Flea rattled through his tale. I had to stop myself several times from interrupting with, "You don't say?" He told it all with plenty of gusto. This is what I got out of Flea.

"Just like you told me, I'm Johnny on the spot first thing. So's I'm riding with a hack friend of mine. We was right on your bumper a couple a times. I figured you would of seen us. Anyway, I waits like you when he switches up at Lake Street. And then we takes off again. When he pulls over on Wabash, I'm maybe half a block back. We're inching up with traffic when the bird gets out of the cab and makes for that entryway. That gave me the sweats 'cause you told me to stick and I was going to stick. So's I dash out of my pal's taxi and hightail it after him. I guess you didn't spot me ducking in after him. I blend pretty good. When I comes in the door I almost run over the bum. He hadn't gone too far, see? He's standing there, waiting. As I walks by, I sees a mirror image coming right at me. There's this other guy, see, dressed just like the bird we're tailing. Real casual-like, that's how I played it. They never notice me while the first bird gives his umbrella to the second fella. He's got a few, quiet words for him, too. The second guy nods his head, goes back out to the cab and vamooses. Our bird watches from inside the entry, a little ways back, just to make sure.

"As soon as the cab flies away, our bird is off and running down the corridor. You know that Stevens Building throughway? You can enter on Wabash and cut straight through to State Street. Or the other ways round, of course. Anyways, he shortcuts it through to State and I'm right behind him. We winds up at the Greyhound station. He retrieves a suitcase and a slim, leather case from a couple lockers. Then he parks it on a bench and just sits."

I pressed Flea for any info he could come up with on Stanford's plans.

"I wasn't born yesterday, you know. I found out plenty. Our little bird's flying the coop, of course. Why else be in the Greyhound station? You know where's he off to? Not New York by a long shot. Try the West Coast. He thinks he's going to sunny California. Los Angeles, that's what he thinks. There's a bus that leaves in twenty minutes."

"Are you trying to tell me he's got a ticket to blow town in 20 minutes?"

"Not exactly."

"Not exactly?"

"I've done you proud this time. You're going to love this one."

"Get on with it, Flea."

"I filched it, that's what. I've got his ticket. I copped his ticket and I've got his wallet, too. And his watch. This bird don't know if he's coming or going. Only he don't know he don't know it, yet."

"That's swell, Flea. You've done good. Awful good. There's just one thing more."

"Like they say in them fairy books, your wish is my command."

"Sit on him, Flea."

"Sit on him?"

"I'm calling the bulls. I want you to sit on Stanford till the cavalry arrives. You hold him there, no matter what. You got that? Stanford can't leave until the police show. Get me?"

"You can count on me, chief."

I pictured Stanford encircled by coppers. A rat surrounded by hounds. No place to turn, no place to run. No wallet, no ticket, no nothing. That gave me my first smile of the day.

I expect you're going to have one heck of a time sifting through this one. I wish you all lots of luck. The expired cabbie should be easy enough to track down.

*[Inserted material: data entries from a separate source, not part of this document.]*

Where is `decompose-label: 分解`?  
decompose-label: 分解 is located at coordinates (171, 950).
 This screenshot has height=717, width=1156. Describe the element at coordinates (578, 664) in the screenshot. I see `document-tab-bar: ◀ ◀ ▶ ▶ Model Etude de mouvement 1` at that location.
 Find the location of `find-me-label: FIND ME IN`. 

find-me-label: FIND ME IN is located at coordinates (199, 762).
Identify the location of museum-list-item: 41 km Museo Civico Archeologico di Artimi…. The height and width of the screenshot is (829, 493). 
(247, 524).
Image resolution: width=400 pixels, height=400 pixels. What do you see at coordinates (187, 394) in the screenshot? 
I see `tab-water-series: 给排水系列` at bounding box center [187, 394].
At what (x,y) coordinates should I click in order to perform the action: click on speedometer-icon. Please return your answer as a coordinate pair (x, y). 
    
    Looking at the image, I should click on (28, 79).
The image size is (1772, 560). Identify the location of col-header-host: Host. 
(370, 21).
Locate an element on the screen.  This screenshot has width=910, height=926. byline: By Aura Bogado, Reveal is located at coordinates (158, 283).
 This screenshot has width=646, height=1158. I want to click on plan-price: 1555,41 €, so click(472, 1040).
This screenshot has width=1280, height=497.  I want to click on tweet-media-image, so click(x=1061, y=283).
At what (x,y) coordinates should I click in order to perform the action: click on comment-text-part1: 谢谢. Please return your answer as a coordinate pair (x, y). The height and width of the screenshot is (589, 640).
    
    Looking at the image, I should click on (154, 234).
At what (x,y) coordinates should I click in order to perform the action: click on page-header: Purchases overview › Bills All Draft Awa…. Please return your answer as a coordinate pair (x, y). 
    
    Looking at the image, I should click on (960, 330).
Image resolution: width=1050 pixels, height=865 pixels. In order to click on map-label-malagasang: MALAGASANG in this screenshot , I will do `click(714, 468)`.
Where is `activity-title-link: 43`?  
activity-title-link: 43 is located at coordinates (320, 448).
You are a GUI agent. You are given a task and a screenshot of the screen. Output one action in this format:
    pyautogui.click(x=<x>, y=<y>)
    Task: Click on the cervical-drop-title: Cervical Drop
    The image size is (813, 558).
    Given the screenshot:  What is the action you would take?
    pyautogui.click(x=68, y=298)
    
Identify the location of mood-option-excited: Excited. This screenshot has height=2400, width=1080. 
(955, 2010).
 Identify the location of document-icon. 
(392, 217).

But unless Stanford starts singing, it's going to take a while to trace his substitute. Not to mention his game.

Sergeant Polhouse kicked it around some with me. Of course I haven't had a look-see at his baggage, so I'm just speculating off the cuff. This bird Stanford. Worked for a brokerage, right? That opens up several possibilities. A little embezzling, a little manipulation, what have you. According to Polhouse, Stanford's ex is pretty well fixed, and Stanford still handles her investments. That makes for a cozy twosome.

I'm curious about this Miss Cooper, too. Did she really exist? I'd like to know if she or anyone else had a role in any of this. Maybe it's simply a case of the rat mousing around. Maybe Cooper will turn up in Los Angeles. Or maybe he gave her the dodge and she's holed up in New York.

Those are possibilities. Lots to sift through. However it unravels, anybody waiting for Stanford better be plenty darn good at waiting. They might be waiting a long time. They might not see Stanford again in this life.